First let me thank you for your insightful critique. I appreciate the time
and thought you gave. I will try and give some kind of answer to you two
points.
>>The Numbers
>
>
>>In round numbers, Canada’s population is 30 million and if every citizen
>>received the Basic Income, the total cost would be $450 billion. Canada’s
>>current budget is $150 billion leaving a shortfall of $300 billion. Seems
>>pretty impossible, doesn’t it?
>>
>>Just for example, let’s say that it takes $50 billion off our current
budget
>>of $150 billion to run the country’s infrastructure and we add this to the
>>cost of a Basic Income. This would raise our Budget requirements to $500
>>billion. (The other 100 billion is money paid out to EI, pensions, Indian
>>Affairs payments, the Armed Forces, Medicare and all other programs that
can
>>be discontinued because the Basic Income will replace them. Plus the
single
>>biggest expense in the budget which is our National Debt.)
>
>[...]
>
>>As the government withholds $4500 of everyone’s Basic Income and applies
it
>>to the three Universal Programs plus the debt, this transfer will bring
the
>>government another $135 billion leaving a shortfall of $150 billion. (30
>>million Basic Income recipients times $4500 equals $135 billion)
>
>
>You've done a bit of legerdemain here: the government is currently spending
>money on the _interest_ on the national debt, not on repaying the debt
>itself. These are two quite distinct entities. Thus you can't count
>your proposed payment out of BI towards ND repayment as a reduction
>of current budget allotment toward ND interest payment. You must account
>for the debt repayment and the interest costs as two separate items.

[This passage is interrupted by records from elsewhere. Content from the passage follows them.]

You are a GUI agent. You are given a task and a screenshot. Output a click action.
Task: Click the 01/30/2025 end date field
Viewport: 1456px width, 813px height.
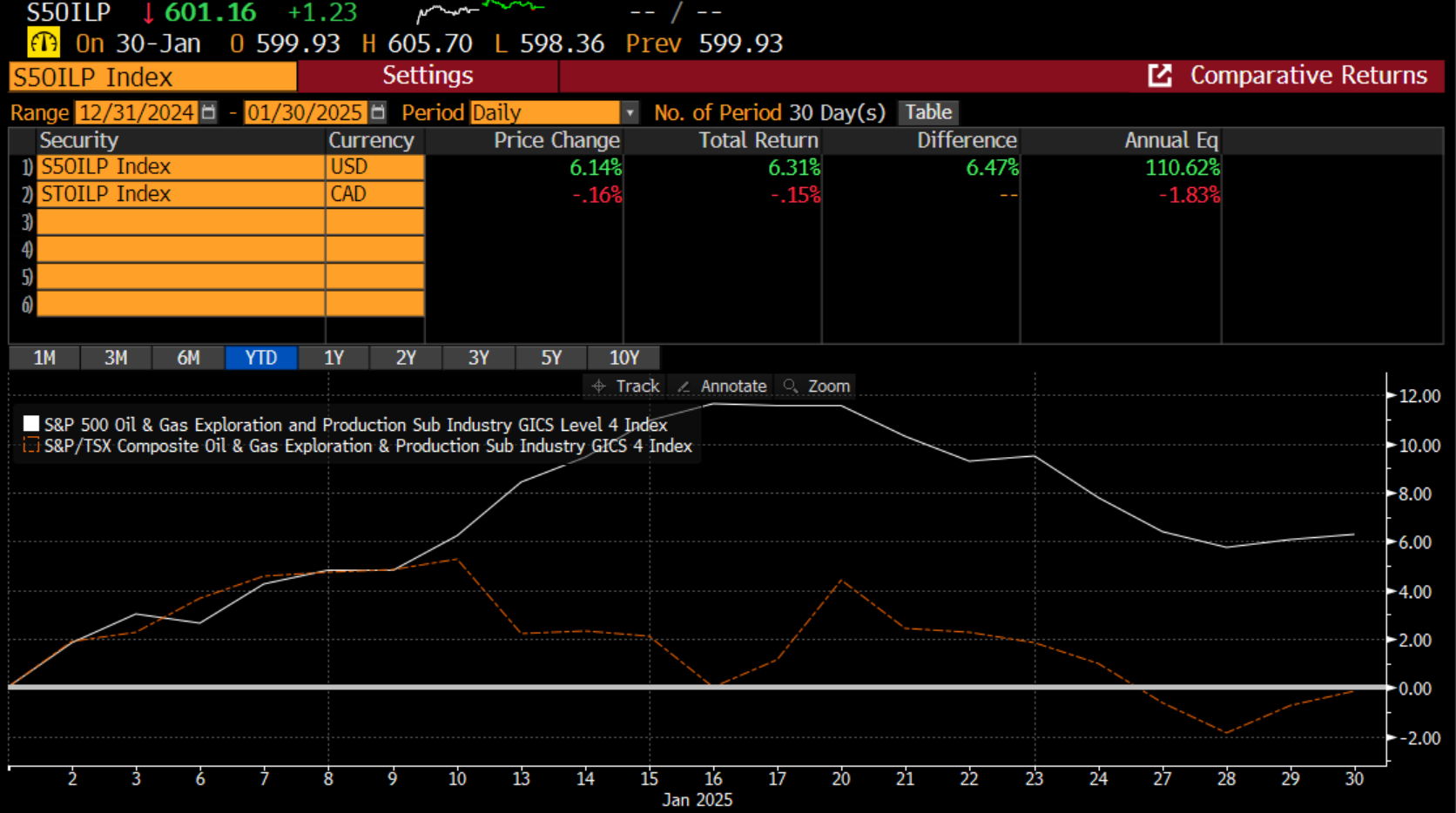tap(305, 112)
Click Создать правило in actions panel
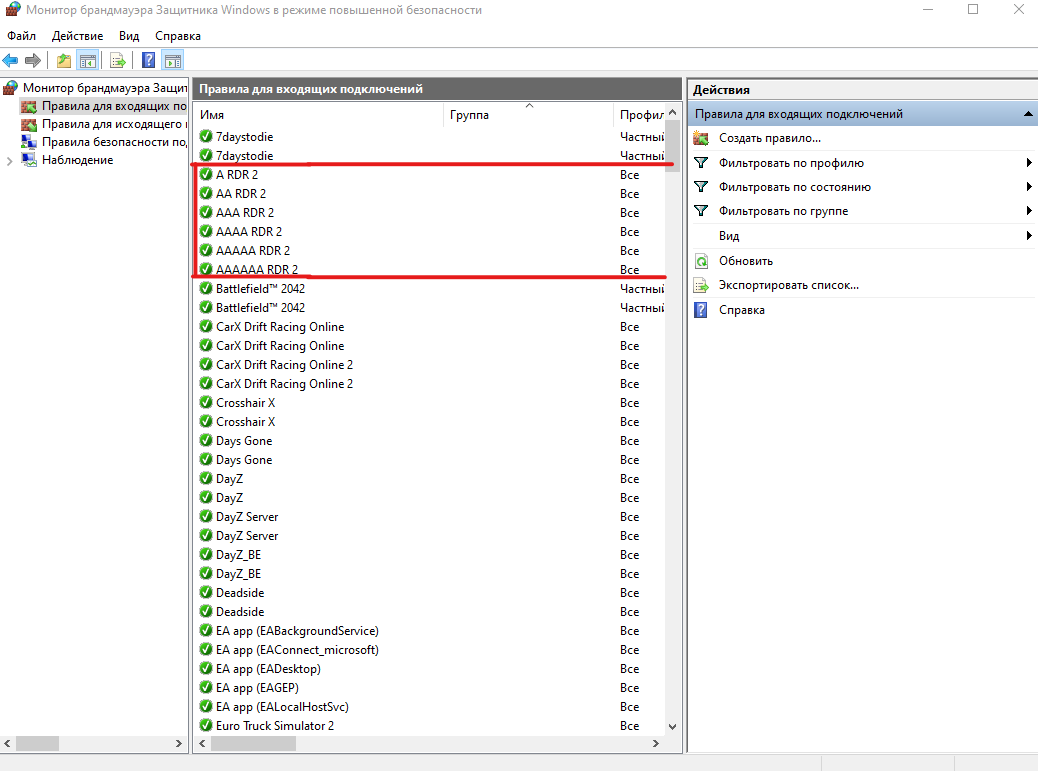1038x771 pixels. coord(769,138)
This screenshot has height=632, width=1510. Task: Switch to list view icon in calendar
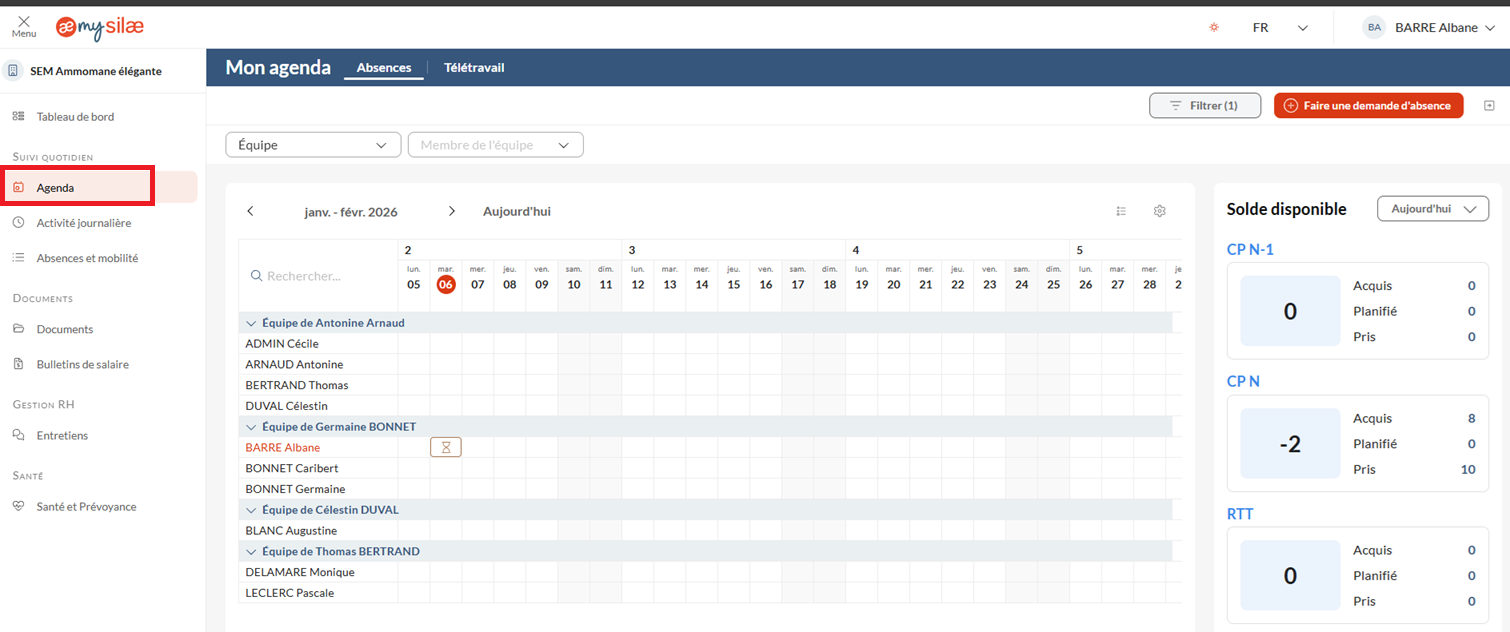pos(1121,211)
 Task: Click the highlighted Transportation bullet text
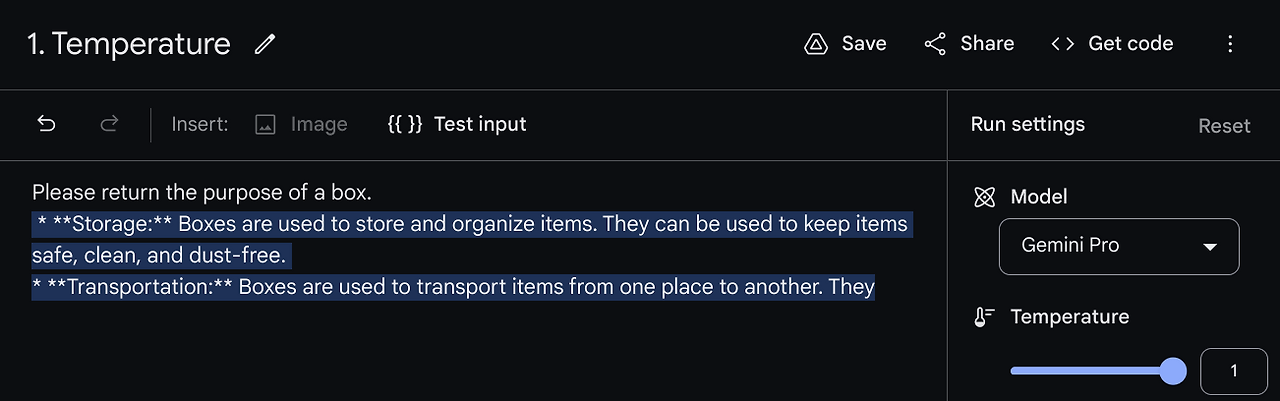453,288
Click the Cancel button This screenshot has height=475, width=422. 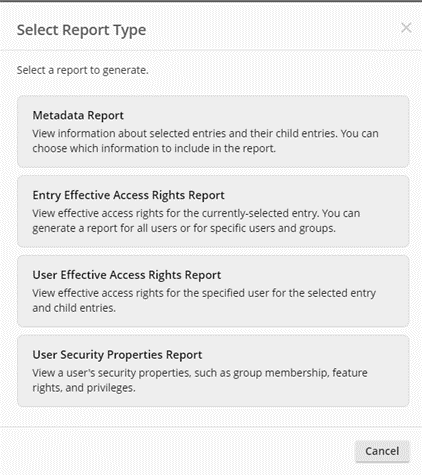[x=382, y=451]
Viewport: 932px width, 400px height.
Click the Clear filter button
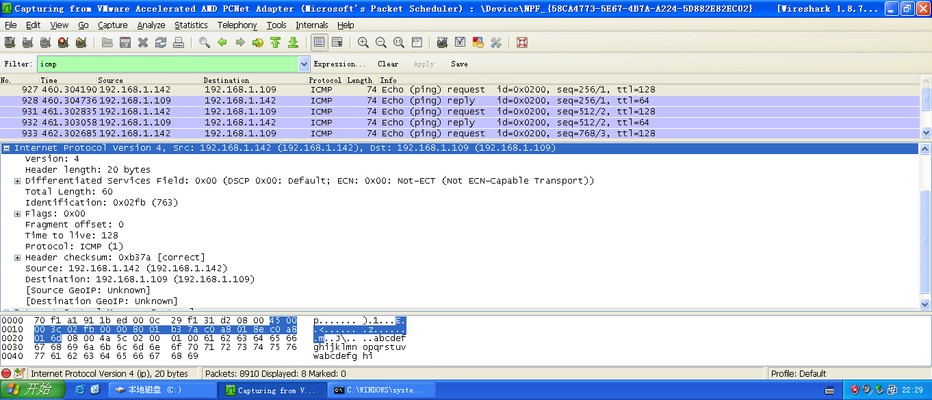coord(388,64)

>The total cost will be about $65B in interest (around 40% of the total
>budget) plus $60B in principal, in the first year, with the first figure
>declining in subsequent years as the total debt declines.
Thomas
This is truly shocking information and I will take your word that it is
true. Of course if it is true, we are truly screwed in Canada which may
very well be true. At the moment, Canada has given authority to the Central
Bank, the Bank of Canada to borrow money to pay for Parliaments budget
expenditure. My understanding is that the Central Bank, then issues a Bond
which is put out into the market and the market responds by buying the bond
issue. The central bank tells the market what it will pay and when it will
redeem the bond, this is called the spread?, which in essence is the amount
of
interest the central bank commits too.
In actuality, the government has given the patent to the Bank of Canada to
issue money based on the value of the country, the wealth of the citizens
and the infrastructure that has been built in the past. It is not
inconceivable that the citizens of the country could ask the bank to issue
600 billion dollars and pay off all the interest loans and let the citizens
owe the Central Bank 600 billion interest free dollars. Now having written
that, I want you to know that it has been several months since I read Paul
Hellyers explanation of the role of the Central Bank and the creation of
Canadian currency and memory is fallible.
>
>
>
>>A. Benefits
>>
>>1. The core of this idea is the transfer of wealth from individuals to
>>families. It is not correct to say, just poor families, as some of my
>>examples have pointed out. It is to put adequate resources available to
all
>>families, no matter what their composition but especially to larger
>>families. One criticism that might be directed at this approach is that
it
>>would encourage large families. I don’t know whether this is true or not.
Pete said:
>
>I would suggest two amendments to the structure of BI for minors: first,
>the payment should start at around $5K at birth, and ramp to the full
>$15K at age 18. Second, the initial rate, and the ramp curve, should
>be diminished for children beyond the second in a family (not sure how
>to work it for our current predominant system of serial monogamy -
>perhaps count only the child number wrt the mother), thus providing
>a fundamental policy disincentive for large family size, while not
>penalizing the offspring in adulthood.
Thomas:
The basic premise I accepted as a guiding discipline was Universality. The
minute you move from that principle, you get into evaluation and judgment
and then it comes down to who judges who and away we go on the old power
game and laws upon laws upon laws. I wanted a system that supported the
family unit and gave everyone in the family a certain equality. Equal
grants will do that even though parents or someone within the family unit
might have to act as a Regent for a child or senior or mentally handicapped
person within the family. Regulations could be developed.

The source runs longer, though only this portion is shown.